Segundo Luiz Mott, três pontos precisam ser reforçados para o combate à violência contra pessoas LGBTQIA+ no país.
“Primeiro: educação sexual nas escolas, ensinando os jovens e as crianças que ser gay não é crime, não é algo vergonhoso, não é doença, não é pecado e que tem que respeitar as travestis, os gays. Segundo: políticas públicas que garantam a cidadania LGBT. Nas delegacias que eles sejam tratados com respeito, que haja investigação dos crimes e punição severa dos criminosos.
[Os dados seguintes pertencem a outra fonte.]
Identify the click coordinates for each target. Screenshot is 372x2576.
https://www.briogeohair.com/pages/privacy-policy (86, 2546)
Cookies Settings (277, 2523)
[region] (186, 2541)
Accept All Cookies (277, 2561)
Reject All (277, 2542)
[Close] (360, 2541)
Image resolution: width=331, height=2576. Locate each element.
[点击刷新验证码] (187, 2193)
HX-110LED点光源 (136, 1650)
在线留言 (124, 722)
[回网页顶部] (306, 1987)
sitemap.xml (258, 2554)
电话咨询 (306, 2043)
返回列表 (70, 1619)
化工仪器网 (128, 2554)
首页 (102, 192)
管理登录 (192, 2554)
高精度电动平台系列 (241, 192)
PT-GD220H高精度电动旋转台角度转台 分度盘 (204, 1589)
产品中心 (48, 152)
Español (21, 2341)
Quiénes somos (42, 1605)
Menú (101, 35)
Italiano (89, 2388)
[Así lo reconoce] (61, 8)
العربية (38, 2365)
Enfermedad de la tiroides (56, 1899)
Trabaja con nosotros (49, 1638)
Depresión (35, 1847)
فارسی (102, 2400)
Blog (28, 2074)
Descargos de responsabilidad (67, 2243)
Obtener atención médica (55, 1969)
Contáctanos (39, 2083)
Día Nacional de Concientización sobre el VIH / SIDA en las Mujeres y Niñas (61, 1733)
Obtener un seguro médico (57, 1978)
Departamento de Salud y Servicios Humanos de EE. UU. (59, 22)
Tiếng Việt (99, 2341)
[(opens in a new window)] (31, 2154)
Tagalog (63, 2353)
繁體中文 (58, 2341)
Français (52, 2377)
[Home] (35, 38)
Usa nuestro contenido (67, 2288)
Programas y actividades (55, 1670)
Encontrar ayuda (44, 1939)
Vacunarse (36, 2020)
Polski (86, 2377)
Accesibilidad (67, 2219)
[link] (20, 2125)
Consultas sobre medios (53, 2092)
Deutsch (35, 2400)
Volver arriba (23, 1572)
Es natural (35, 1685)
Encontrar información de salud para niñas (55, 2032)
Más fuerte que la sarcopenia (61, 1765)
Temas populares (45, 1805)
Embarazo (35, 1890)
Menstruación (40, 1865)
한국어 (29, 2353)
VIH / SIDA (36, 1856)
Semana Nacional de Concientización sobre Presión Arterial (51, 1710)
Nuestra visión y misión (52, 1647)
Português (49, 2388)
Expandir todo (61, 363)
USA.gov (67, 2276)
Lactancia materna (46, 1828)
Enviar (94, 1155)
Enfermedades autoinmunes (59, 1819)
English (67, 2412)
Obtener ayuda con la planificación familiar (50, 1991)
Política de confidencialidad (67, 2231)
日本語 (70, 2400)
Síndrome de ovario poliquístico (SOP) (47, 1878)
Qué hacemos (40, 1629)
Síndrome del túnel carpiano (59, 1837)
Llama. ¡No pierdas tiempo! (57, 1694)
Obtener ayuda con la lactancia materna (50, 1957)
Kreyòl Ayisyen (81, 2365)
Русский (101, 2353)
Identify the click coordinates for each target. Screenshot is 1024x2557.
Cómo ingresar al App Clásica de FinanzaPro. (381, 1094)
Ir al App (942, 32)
E terceiro: que a legislação já aprovada no Brasil, como a criminalização da homofobia, a sua equiparação ao racismo, que essas leis sejam aplicadas, com o mesmo rigor que se pune o racismo, um crime inafiançável.”
Insegurança
Apesar de nunca ter sofrido violência física ou verbal, a jovem aprendiz Camile Araújo, 19 anos, não se sente confortável em demonstrar afeto a namorado em público. Nascida e criada em Salvador, ela diz ter sido vítima de olhares maldosos, assédio e intimidação por parte alguns homens na capital.
“Me sinto profundamente triste e assustada. Vivo em Salvador desde que nasci, e, apesar do amor que sinto pela cidade, não me sinto segura. Evito beijos, carinhos e até mesmo segurar a mão da minha namorada, justamente por já termos sido intimidadas e assediadas”, relata.
Camile ressalta a importância da luta por direitos no Brasil, país que mais mata LGBTQIA+ no mundo, ainda segundo o GGB. “Sobretudo, vivermos no estado que mais mata em nosso país, é uma luta constante! Lutar e conscientizar as pessoas sobre os nossos direitos garante nossa sobrevivência no nosso país e no mundo”, pontua.
A inibição por medo também alcança o estudante universitário Danilo Isaac. Vítima de comentários e comportamentos homofóbicos desde a infância, o jovem de 22 anos aprendeu a lidar com situação à força, mas ainda sofre com traumas gerados dentro do ambiente escolar.
“Há um receio, porque sei a gravidade da violência nesta cidade. Sempre rola uma desconfiança, olho pros lados, me certifico que estamos seguros. Mas me recuso a me privar de demonstração pública de afeto a quem amo e escolhi estar ao lado. Nunca sofri violência física por isso, mas conheço pessoas e amigos que já. É profundamente lamentável cada vida perdida, cada sonho interrompido e cada coração dilacerado por essa intolerância insensata.”
Ao ser informado sobre os dados alarmantes do estado, Danilo lamenta a crítica situação. “A nossa Bahia é tão conhecida por sua rica diversidade cultural e pelo acolhimento de diferentes identidades, não deveria testemunhar tais atrocidades. Cada indivíduo LGBTQIA+ que tem sua vida tirada é uma perda imensa para a comunidade como um todo. São sonhos interrompidos, potenciais desperdiçados e histórias que jamais serão contadas. Acho que é um golpe doloroso em nossa busca por uma sociedade inclusiva, onde todas as pessoas possam viver sem medo de serem quem são”, diz.